Petunjuk Latihan:
Ketik ulang teks tentang pembinaan narapidana, seluruhnya mulai dari "Pola pembinaan yang" hingga "di dalam Lapas.".

Cuplikan Halaman:
Narapidana tetap merupakan insan dan sumber daya manusia yang harus diperlakukan dengan baik dan manusiawi dalam satu sistem pembinaan yang
terpadu. Dan pola pembinaan narapidana tetap berusaha dan mengacu untuk membentuk narapidana yang sehat secara fisik dan psikis, serta diharapkan pula
pembinaan tersebut dapat membentuk karakter-karakter positif pada narapidana, yang dimulai dengan menumbuhkan kebiasan-kebiasaan spesifik yang positif
situational themes di Lapas. Dengan kompleksnya kondisi dan tekanan serta sisi lain dalam Lapas, maka dengan pola pembinaan dan pengayoman yang diterapkan
di Lapas, seorang narapidana diharapkan memiliki inner resources atau kualitas- kualitas dalam diri yang positif agar dapat berfungsi secara efektif.
Pola pembinaan yang diterapkan di dalam sistem pemasyarakatan mengacu pada pembinaan narapidana untuk menjadi individu dan kehidupan yang
lebih baik. Narapidana merupakan manusia biasa yang mendapat hukuman berdasarkan putusan hakim sesuai dengan tindak pidana yang dilakukannya.
Lama tidaknya masa tahanan, berat atau ringan keputusan pidana, sesuai dengan
10
tindak pidana yang dilakukannya. Hal inilah salah satu penyebab heterogenitas narapidana yang terjadi di dalam Lapas.
Selanjutnya, terkait dengan kekuatan karakter yang merupakan salah satu bagian dalam program pembinaan untuk narapidana, dalam Undang-undang
No.12 Tahun 1995 pasal 12 ayat 1, menerangkan bahwa suatu pembinaan di Lapas digolongkan berdasarkan usia, jenis kelamin, lama pidana yang dijatuhkan,
jenis kejahatan, dan kriteria lainnya sesuai dengan kebutuhan dan perkembangan di Lapas. Dengan demikian, pembinaan serta perlakuan untuk para narapidana
selayaknya dibedakan. Misalnya pada narapidana narkotika yang merupakan pemakai, seharusnya mendapatkan pembinaan dan treatment yang berbeda pula.

Informasi Sumber:
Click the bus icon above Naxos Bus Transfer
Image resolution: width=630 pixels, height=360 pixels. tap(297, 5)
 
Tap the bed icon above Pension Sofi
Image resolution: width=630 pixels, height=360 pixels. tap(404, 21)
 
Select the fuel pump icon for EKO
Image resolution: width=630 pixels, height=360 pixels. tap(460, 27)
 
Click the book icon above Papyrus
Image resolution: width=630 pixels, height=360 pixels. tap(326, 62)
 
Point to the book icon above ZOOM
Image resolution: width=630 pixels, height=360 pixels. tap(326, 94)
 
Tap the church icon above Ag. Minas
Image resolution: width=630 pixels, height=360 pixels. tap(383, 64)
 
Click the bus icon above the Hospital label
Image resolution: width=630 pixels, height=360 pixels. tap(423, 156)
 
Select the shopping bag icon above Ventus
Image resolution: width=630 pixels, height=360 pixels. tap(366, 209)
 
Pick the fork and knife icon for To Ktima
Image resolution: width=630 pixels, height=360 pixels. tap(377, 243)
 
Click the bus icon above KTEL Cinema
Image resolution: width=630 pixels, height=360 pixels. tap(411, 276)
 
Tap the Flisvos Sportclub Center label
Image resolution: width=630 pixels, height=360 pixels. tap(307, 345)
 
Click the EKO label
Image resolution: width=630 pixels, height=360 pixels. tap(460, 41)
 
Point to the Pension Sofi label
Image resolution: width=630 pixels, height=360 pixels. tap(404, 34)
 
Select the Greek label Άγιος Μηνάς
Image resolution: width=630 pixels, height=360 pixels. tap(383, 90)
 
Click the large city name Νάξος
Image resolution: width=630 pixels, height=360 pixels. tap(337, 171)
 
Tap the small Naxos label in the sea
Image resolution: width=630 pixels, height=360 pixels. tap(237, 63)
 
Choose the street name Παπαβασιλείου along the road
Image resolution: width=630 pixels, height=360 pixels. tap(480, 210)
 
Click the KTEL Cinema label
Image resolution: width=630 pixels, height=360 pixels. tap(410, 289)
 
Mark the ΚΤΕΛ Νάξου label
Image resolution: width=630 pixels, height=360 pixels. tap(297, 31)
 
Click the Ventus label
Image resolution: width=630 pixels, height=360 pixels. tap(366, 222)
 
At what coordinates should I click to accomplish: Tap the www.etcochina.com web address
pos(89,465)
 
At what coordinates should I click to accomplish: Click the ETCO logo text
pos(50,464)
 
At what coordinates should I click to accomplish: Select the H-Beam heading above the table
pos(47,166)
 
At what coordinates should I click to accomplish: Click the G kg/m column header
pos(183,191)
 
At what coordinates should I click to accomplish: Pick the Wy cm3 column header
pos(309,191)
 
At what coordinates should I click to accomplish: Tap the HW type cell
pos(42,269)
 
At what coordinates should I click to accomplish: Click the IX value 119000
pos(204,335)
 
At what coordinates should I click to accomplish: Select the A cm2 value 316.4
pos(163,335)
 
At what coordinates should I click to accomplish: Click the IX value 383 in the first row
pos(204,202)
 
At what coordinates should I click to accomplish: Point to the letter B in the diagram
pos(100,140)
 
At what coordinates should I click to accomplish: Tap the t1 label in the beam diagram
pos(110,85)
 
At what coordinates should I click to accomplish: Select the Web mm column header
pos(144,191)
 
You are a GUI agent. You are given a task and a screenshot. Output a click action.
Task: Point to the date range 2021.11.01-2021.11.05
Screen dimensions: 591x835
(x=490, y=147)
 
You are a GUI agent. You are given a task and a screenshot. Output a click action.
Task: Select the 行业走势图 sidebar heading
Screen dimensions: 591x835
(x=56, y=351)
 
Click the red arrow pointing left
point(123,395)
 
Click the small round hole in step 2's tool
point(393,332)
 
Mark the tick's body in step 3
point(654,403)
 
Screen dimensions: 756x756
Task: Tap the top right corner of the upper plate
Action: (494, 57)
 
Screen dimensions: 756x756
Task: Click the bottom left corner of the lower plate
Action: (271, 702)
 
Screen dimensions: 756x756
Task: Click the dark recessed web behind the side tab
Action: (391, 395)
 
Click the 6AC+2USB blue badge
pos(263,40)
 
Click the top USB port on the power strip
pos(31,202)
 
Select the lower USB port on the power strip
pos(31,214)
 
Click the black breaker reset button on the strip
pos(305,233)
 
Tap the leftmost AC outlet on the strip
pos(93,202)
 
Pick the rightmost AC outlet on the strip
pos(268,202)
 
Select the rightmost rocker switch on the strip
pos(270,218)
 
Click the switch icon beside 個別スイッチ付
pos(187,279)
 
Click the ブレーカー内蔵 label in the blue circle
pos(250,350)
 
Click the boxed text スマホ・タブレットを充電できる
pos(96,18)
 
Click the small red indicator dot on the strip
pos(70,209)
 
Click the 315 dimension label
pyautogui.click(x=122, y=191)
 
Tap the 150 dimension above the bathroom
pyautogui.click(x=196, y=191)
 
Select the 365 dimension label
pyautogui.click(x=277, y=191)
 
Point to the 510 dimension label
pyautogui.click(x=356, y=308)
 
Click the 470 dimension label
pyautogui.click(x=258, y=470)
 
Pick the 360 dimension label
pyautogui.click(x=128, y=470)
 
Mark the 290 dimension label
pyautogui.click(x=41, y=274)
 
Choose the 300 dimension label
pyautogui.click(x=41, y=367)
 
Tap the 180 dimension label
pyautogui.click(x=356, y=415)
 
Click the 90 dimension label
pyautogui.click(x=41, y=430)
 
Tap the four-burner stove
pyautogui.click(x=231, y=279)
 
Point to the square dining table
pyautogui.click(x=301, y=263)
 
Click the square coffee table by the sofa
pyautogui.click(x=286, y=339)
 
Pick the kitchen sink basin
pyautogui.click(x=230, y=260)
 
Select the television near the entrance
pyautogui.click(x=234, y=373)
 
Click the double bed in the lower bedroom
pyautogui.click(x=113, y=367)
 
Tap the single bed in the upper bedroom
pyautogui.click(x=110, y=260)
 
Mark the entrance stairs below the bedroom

Hasil Latihan:
Pola pembinaan yang diterapkan di dalam sistem pemasyarakatan mengacu pada pembinaan narapidana untuk menjadi individu dan kehidupan yang
lebih baik. Narapidana merupakan manusia biasa yang mendapat hukuman berdasarkan putusan hakim sesuai dengan tindak pidana yang dilakukannya.
Lama tidaknya masa tahanan, berat atau ringan keputusan pidana, sesuai dengan
10
tindak pidana yang dilakukannya. Hal inilah salah satu penyebab heterogenitas narapidana yang terjadi di dalam Lapas.